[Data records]

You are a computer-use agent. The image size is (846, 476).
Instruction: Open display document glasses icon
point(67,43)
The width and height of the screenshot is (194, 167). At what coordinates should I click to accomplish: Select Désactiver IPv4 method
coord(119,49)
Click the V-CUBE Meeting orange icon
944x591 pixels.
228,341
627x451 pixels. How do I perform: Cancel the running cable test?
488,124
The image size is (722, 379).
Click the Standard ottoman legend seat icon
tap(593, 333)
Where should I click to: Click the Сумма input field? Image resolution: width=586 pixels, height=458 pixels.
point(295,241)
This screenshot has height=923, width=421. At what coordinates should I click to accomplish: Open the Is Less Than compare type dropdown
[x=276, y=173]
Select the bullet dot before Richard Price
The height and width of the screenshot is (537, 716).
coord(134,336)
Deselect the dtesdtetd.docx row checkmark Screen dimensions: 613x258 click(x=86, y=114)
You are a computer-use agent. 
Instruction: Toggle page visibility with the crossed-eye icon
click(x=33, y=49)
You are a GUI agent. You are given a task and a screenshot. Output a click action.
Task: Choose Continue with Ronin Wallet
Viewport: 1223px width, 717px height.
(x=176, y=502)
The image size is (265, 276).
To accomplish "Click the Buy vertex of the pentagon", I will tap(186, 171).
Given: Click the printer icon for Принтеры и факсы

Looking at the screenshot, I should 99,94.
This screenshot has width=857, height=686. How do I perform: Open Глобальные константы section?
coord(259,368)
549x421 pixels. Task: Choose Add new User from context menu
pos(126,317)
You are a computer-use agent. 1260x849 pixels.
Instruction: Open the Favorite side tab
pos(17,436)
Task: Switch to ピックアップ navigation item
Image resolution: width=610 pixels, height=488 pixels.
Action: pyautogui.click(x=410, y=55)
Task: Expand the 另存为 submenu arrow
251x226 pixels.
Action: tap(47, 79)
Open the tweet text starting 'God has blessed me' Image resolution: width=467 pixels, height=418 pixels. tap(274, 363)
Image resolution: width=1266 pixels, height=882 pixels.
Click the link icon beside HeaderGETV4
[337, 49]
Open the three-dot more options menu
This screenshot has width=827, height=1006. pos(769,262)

### REQUIREMENT
Print, from the entries above, the line with "Instruction: Open display", the line with "The image size is (722, 379)." and all lines between them, exactly and with nothing else.

### TASK ANSWER
Instruction: Open display document glasses icon
point(67,43)
The width and height of the screenshot is (194, 167). At what coordinates should I click to accomplish: Select Désactiver IPv4 method
coord(119,49)
Click the V-CUBE Meeting orange icon
944x591 pixels.
228,341
627x451 pixels. How do I perform: Cancel the running cable test?
488,124
The image size is (722, 379).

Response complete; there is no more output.